Creating visual appeal through merchandising is an age old tactic that works. It can be tempting to focus solely on creating visually stimulating product displays and pass over the other four senses. A key to creating an experiential shopping experience that allows the customer to enter an immersive multi-sensory experience, or what’s known as “sensory branding.” Below we will unpack what it make look like to create a sensory branding experience.

  • Sight: This is one of the primary methods to communicate your product message and show your brand presence. There are an endless multitude of visual cues you can utilize. From using colors for their psychological messages / triggers, symmetry, balance, contrast, to leveraging lighting, and focus.  Each can direct the initial attention your display garners, control where a customer looks and for how long they look.

When we want to appeal to the eye of a customer we need to create 3 fundamentals… Hook, Hierarchy and Harmony.  We need a hook to draw the eye initially.  Once we have the customers attention, we need to have a hierarchy to our merchandising that logically directs their eye (think the rule of 3) from the most important parts to the least important. Last, our merchandising needs to employ harmony to provide a natural appeal that exploits color, light, symmetry, depth, contrast and visual balance. If we don’t get “sight” correct, the rest may a bit of a moot point.  Of the five senses, this is one of the more intriguing components of visual merchandising.

  • Touch: This sense might be one of the easiest to get right. Retailers just need to remember to give customers access to their product and the ability to touch, feel, and try out whatever it is you’re looking to sell. Retailing as a whole is moving toward experiential interactions with customers and we must be able to allow the customers to put their hands on your product.  The more expensive the item, the more important this becomes.  Getting your product off the shelf and into the customers hands is essential.

  • Smell: Scientifically speaking, this sense is one that lasts the longest in our memories. We can remember the scent of a loved one long after we forget the other senses.  There’s an entire science behind “scent marketing,” with several studies and several case studies of power-house brands like Verizon, Samsung, and Sony using these techniques to their advantage. Smell is a direct link to our brains that controls both memory and emotion. When we break it down, both memory and emotion are very important factors behind why we select one product instead of a different product from a multitude of options.

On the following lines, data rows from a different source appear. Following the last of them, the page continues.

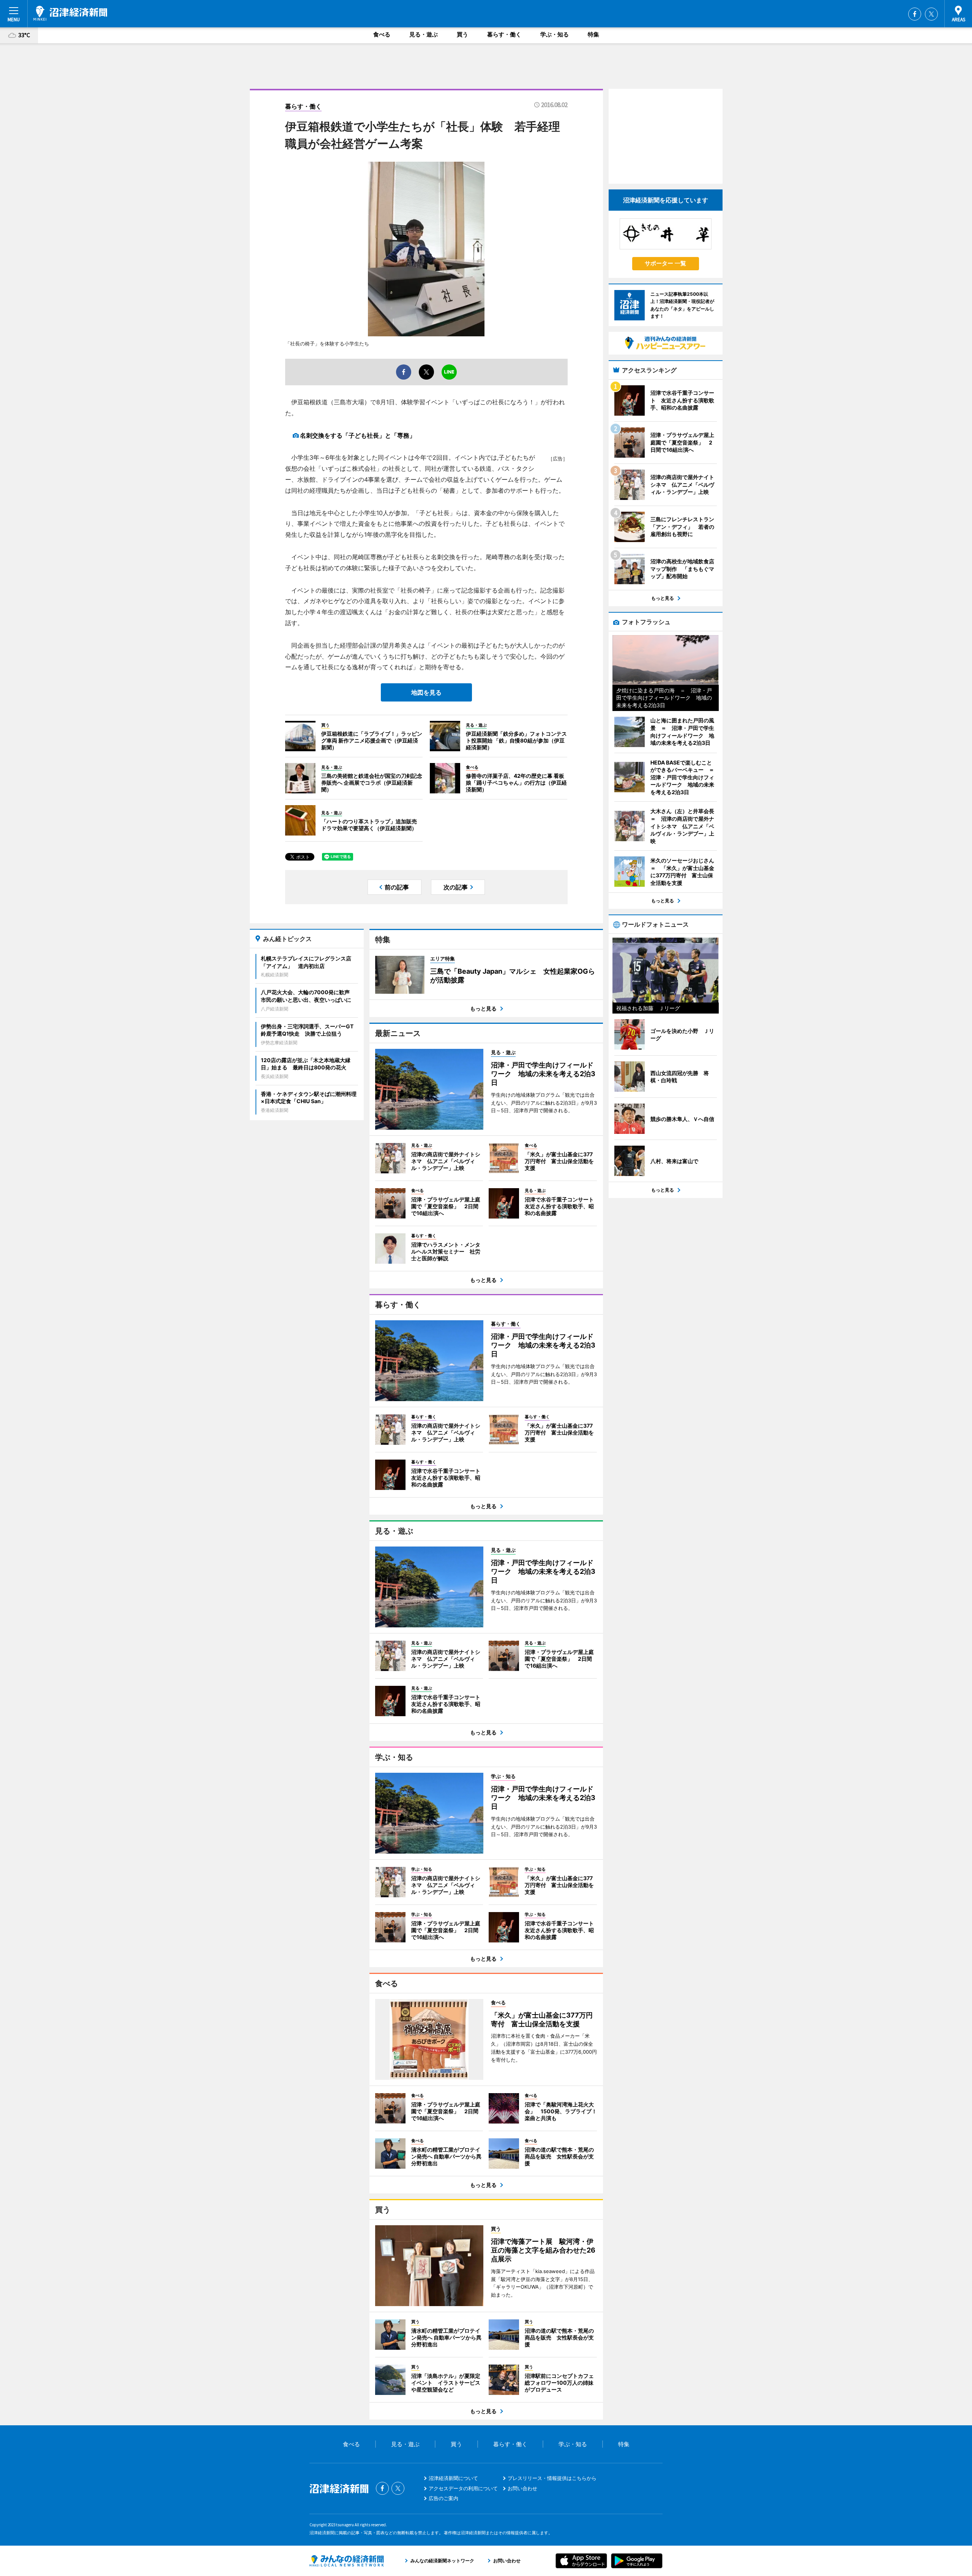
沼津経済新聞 (70, 13)
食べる (381, 34)
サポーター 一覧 (665, 263)
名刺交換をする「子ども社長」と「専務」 (357, 435)
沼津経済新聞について (453, 2478)
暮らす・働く (504, 34)
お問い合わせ (522, 2488)
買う (462, 34)
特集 (593, 34)
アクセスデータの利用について (463, 2488)
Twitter (931, 14)
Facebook (914, 14)
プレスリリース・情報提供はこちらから (552, 2478)
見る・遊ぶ (423, 34)
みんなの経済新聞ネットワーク (346, 2561)
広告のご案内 (443, 2498)
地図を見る (426, 692)
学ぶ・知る (554, 34)
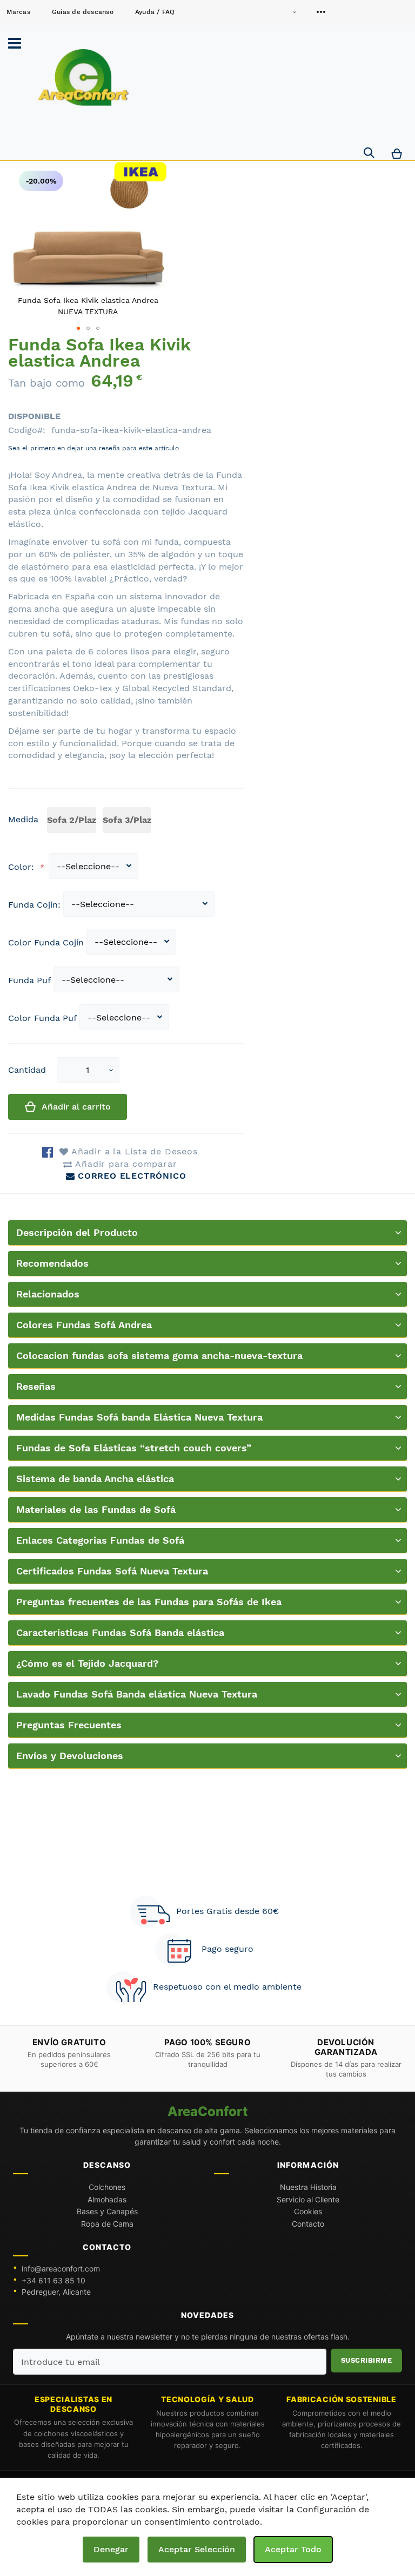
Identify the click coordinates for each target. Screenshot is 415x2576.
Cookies (308, 2211)
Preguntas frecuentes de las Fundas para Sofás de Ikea (149, 1601)
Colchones (107, 2187)
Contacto (308, 2223)
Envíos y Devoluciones (69, 1755)
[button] (111, 1070)
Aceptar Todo (293, 2549)
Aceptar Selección (196, 2549)
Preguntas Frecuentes (69, 1724)
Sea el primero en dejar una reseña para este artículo (93, 448)
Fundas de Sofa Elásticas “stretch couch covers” (133, 1447)
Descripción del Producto (77, 1232)
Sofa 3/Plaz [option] (127, 820)
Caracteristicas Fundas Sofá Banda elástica (120, 1632)
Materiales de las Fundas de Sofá (96, 1509)
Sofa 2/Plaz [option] (71, 820)
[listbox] (101, 821)
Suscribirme (366, 2360)
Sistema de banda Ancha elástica (95, 1478)
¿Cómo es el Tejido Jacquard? (87, 1663)
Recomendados (52, 1263)
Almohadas (107, 2199)
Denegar (111, 2549)
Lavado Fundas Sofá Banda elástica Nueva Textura (136, 1694)
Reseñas (36, 1386)
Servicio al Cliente (308, 2199)
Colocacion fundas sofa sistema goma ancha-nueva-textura (159, 1355)
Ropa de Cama (107, 2223)
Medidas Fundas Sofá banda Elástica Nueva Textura (139, 1417)
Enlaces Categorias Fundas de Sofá (100, 1540)
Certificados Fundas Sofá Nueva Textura (112, 1571)
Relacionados (47, 1294)
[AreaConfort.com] (83, 78)
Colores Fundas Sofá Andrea (84, 1324)
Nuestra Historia (308, 2187)
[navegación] (14, 43)
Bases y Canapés (107, 2211)
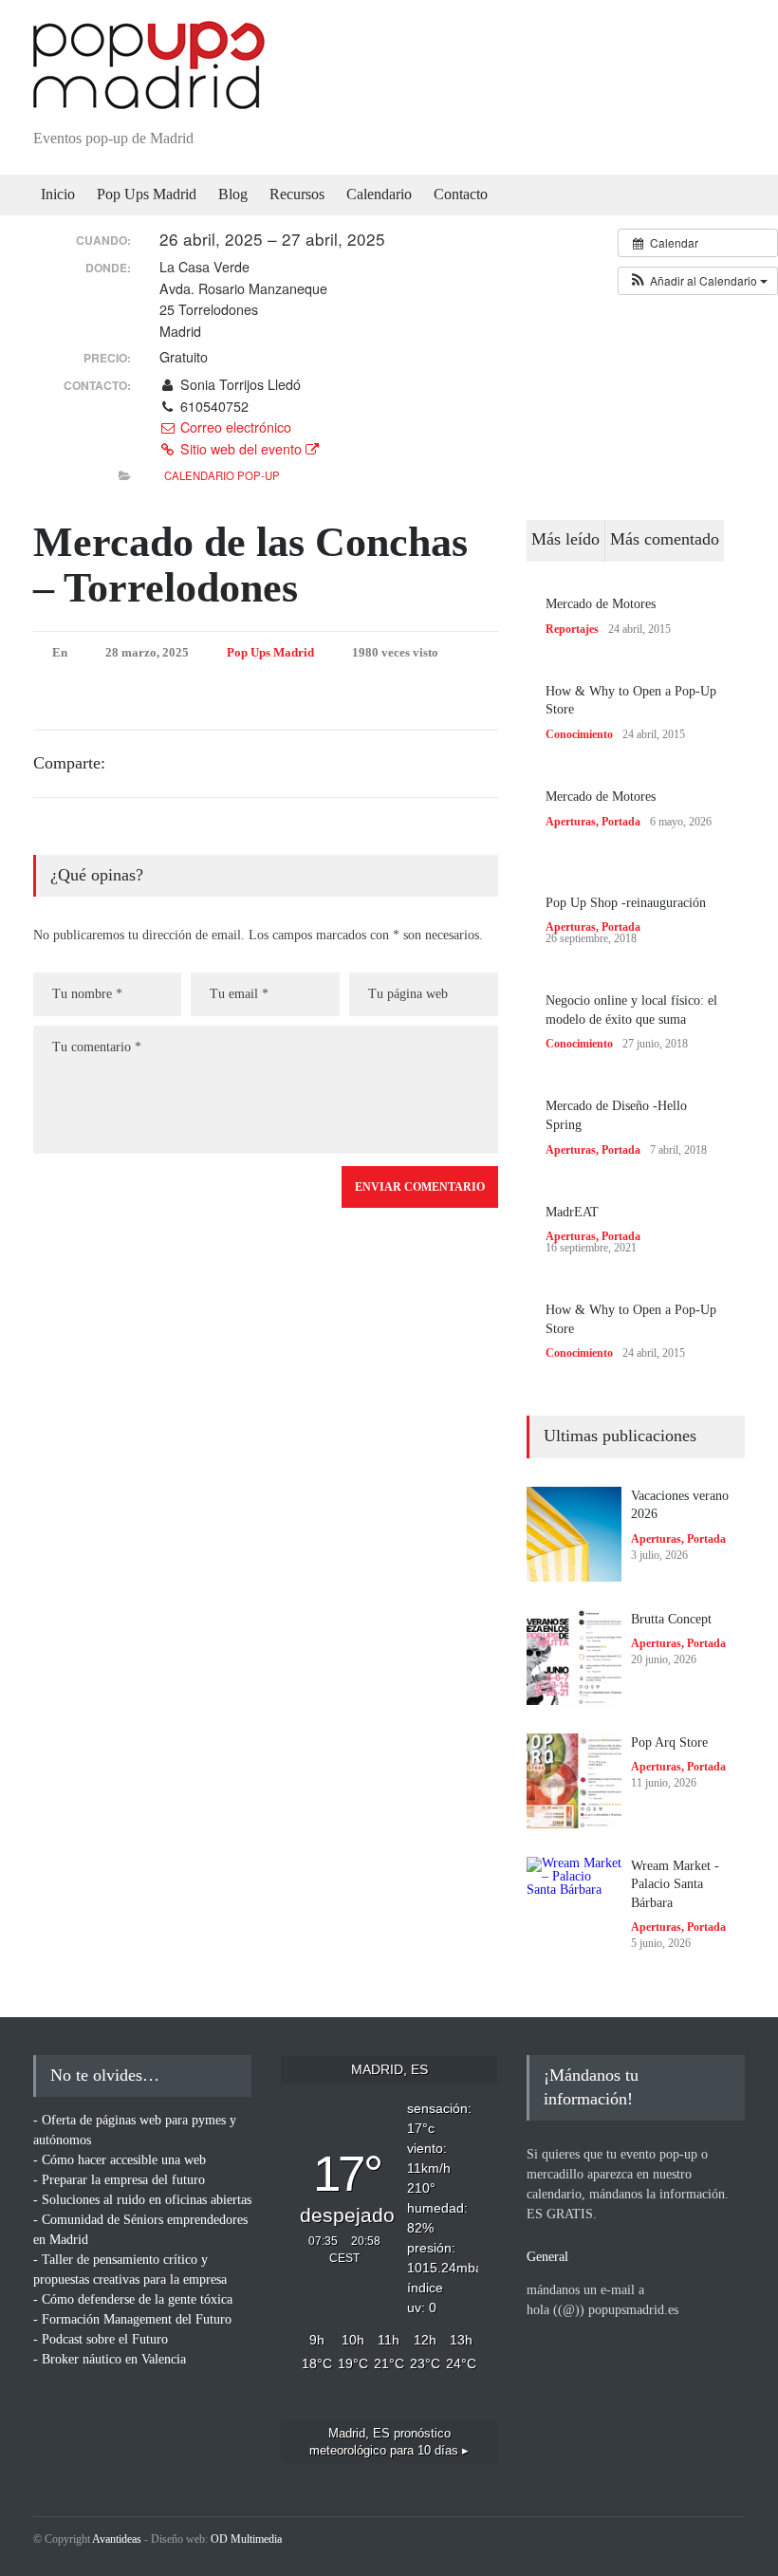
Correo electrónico (233, 426)
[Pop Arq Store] (574, 1780)
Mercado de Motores (601, 604)
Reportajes (572, 629)
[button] (698, 281)
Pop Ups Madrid (146, 194)
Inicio (58, 194)
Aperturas (571, 821)
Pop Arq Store (669, 1742)
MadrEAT (572, 1212)
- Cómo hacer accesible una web (119, 2160)
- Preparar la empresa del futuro (119, 2180)
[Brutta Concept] (574, 1657)
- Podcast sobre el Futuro (100, 2339)
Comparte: (69, 762)
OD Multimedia (246, 2539)
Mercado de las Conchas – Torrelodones (250, 565)
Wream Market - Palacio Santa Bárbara (675, 1884)
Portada (621, 821)
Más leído (565, 538)
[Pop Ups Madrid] (149, 94)
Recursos (296, 194)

  • Sound: Audio is often overlooked in most retail environments.  One location where we are seeing this pop up with success is the commercials we can now watch at the gas pump.  If there is a way to engage this sense, it will help draw attention.  Even the music that gets played in a retail store has a dramatic but subdued effect on customers and how they behave at a retail location. It may depend on what you are trying to accomplish, but you can cause a slower browsing from your customers by playing laid back music.

  • Taste: Of the senses, most of us are not able to utilize this sense in the positioning of our product. If you are fortunate and happen to be in of a company selling consumables, you are in luck. Giving customers the ability to sample products before they buy is a remarkably effective method that has worked since the beginning of time.  It is the equivalent of letting people do a test drive of a car… it works.

When we engage our customers senses we have a dramatically better chance of them purchasing your products.